En décidant d’instaurer des revues de performance bimensuelles en remplacement partiel du Conseil des ministres hebdomadaire, le président Faye envoie un signal politique fort à son gouvernement.
À retenir — Le Conseil des ministres se tiendra désormais une semaine sur deux. L’autre semaine sera consacrée à des séances de revue des performances gouvernementales, organisées tous les quinze jours.
Ce qui change concrètement
Jusqu’ici, le Conseil des ministres se tenait chaque semaine — un rendez-vous institutionnel classique, hérité des républiques précédentes. Désormais, ce sera une semaine sur deux. L’autre semaine sera occupée par une formule inédite : des séances de revue des performances gouvernementales, organisées à un rythme bimensuel. Ce n’est pas un simple ajustement d’agenda. C’est une reconfiguration du cœur de la gouvernance exécutive.

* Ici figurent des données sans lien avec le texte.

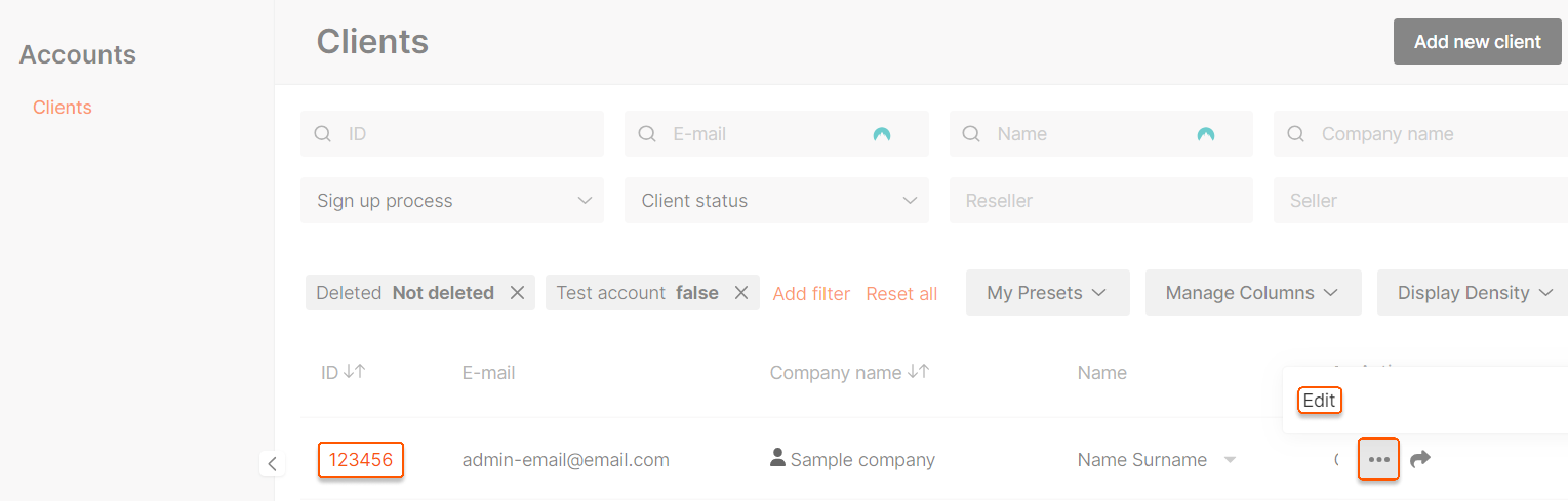This screenshot has height=501, width=1568.
Task: Remove the Deleted filter with its X icon
Action: tap(517, 293)
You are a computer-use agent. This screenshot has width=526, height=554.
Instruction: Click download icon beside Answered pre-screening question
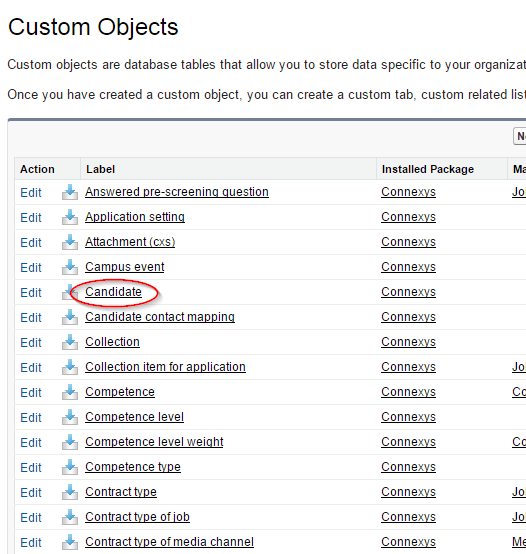[70, 192]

Une logique de management public importée du privé
Le vocabulaire utilisé dans le communiqué est révélateur : « évaluation systématique », « suivi rapproché », « performance », « impacts de l’action ». On est loin du lexique traditionnel de l’administration publique sénégalaise. On est davantage dans la logique du reporting d’entreprise — tableau de bord, indicateurs, revue périodique.
Le président Faye semble vouloir appliquer à l’État les outils du management moderne : fixer des objectifs, mesurer les résultats, rendre compte. Une ambition séduisante sur le papier, mais qui suppose une culture administrative prête à jouer le jeu — ce qui est loin d’être acquis.
Une chaîne d’évaluation du sommet jusqu’à la base
Ce qui est frappant, c’est l’architecture verticale de ce dispositif. L’évaluation ne s’arrête pas aux portes du palais :
| Niveau | Évaluateur | Personnes évaluées |
|---|---|---|
| National | Chaque ministre | Directeurs généraux et directeurs sous tutelle |
| Territorial | Ministre de l’Intérieur | Chefs de circonscription administrative |
| Diplomatique | Ministre des AE | Chefs de mission diplomatique et consulaire |
| Local | Ministre des Collectivités | Maires et présidents de conseils départementaux |
Ce que cela dit politiquement
Un aveu d’impatience présidentielle. Si le chef de l’État ressent le besoin d’institutionnaliser l’évaluation, c’est qu’il juge que le suivi informel ne suffit plus. Deux ans après son élection en mars 2024, les résultats de l’« Agenda national de Transformation » peinent visiblement à se traduire en réalisations tangibles sur le terrain.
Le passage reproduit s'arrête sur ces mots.